If you’re curious about the internals: Safari builds a DFA bytecode out of regex patterns, which is then executed by a custom interpreter: DFABytecodeInterpreter.cpp.

Regexps are more versatile than the standard ad blocker syntax. Unfortunately, that flexibility isn’t really relevant for web content filtering. What we get instead is very slow rule compilation that eats up resources, plus strict limits on how many rules filters can contain. We’ve written before about Safari’s issues, and most of them are still around.

Pattern conversion v1.0

So, back in 2015, we had to figure out how to convert AdGuard’s URL patterns into regexps that Safari would accept.

We faced two major tasks at the time.

First, we needed to cut down the total number of rules in the final set. Back then, Safari had a hard limit of 50,000 rules. (We described how we tackled this in our post about ad blocking in Safari).

By the way, the current limit has been raised to 150,000. However, due to process memory limits, you can only use around 60–80K in practice. We reported this to Apple a couple of times (Apple Feedback Assistant reports: FB19728743, FB13282146), but to no avail.

The second task was to ensure the regexps we generated were efficient enough to run fast and lightweight enough for iOS to compile them. In those days, we sometimes saw the system kill the com.apple.Safari.ContentBlockerLoader process because it consumed too many resources.

After a lot of manual testing, we settled on what seemed like the optimal conversion rules:

• The symbol || (“start of URL”) became ^[htpsw]+://([a-z0-9-]\.)?
• The symbol ^ (“separator”) became [/:&?]

We felt confident we’d done our homework, so we stopped worrying about it and left things as they were — for nearly ten years.

We were wrong

It all started with another bug report. The issue was that our standard conversion method slightly changed the semantics of the special || symbol. On iOS, it ended up matching only a single subdomain level, while in every other version of AdGuard it matched across all levels.

The simple fix was to use the regular expression originally suggested by the WebKit developers back in 2015 — the one we had dismissed as “non-optimal” at the time.

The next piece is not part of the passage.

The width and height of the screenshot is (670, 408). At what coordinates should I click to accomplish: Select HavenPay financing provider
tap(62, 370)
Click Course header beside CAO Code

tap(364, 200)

But we were so sure of our choice back then that we didn’t even bother to recheck until recently.

The changes we should have made were dead simple:

• Replace || with ^[^:]+://+([^:/]+\.)?
• Replace ^ in most cases with [/:]

But was there really that much of a difference? Turns out — oh yes, there was.

Oh boy, how wrong we were

After swapping in the new regexps, we ran a couple of quick tests and the results blew us away. Rule loading speed in Safari didn’t just improve a little — it skyrocketed.

To put it in numbers: compiling the Tracking Protection filter in Safari became 5.5 times faster, and compiling the Base filter became 2.8 times faster.

And to make it more tangible, just take a look at the video below:

When you add up the number of AdGuard users over the past decade, and how many times the app had to recompile filters, the wasted CPU time comes out to at least 50 million extra hours on iOS devices.

I honestly feel ashamed about this mistake — especially knowing that the correct solution was staring us in the face the whole time. In hindsight, it’s clear that these new regexps were obviously going to compile and run faster than what we had chosen.

So what exactly was our mistake back then? I think it all comes down to a flawed testing methodology. We tried to judge “by eye,” instead of:

1. Defining a clear set of criteria: memory usage, speed, and actual content blocker performance in the browser.
2. Most importantly: learning how to measure those things precisely. Not by eyeballing Activity Monitor or top, but by using a proper profiler.

The good news is, this problem is now fixed. And I really hope we’ve learned the lessons we needed to, so we won’t repeat mistakes like this in the future.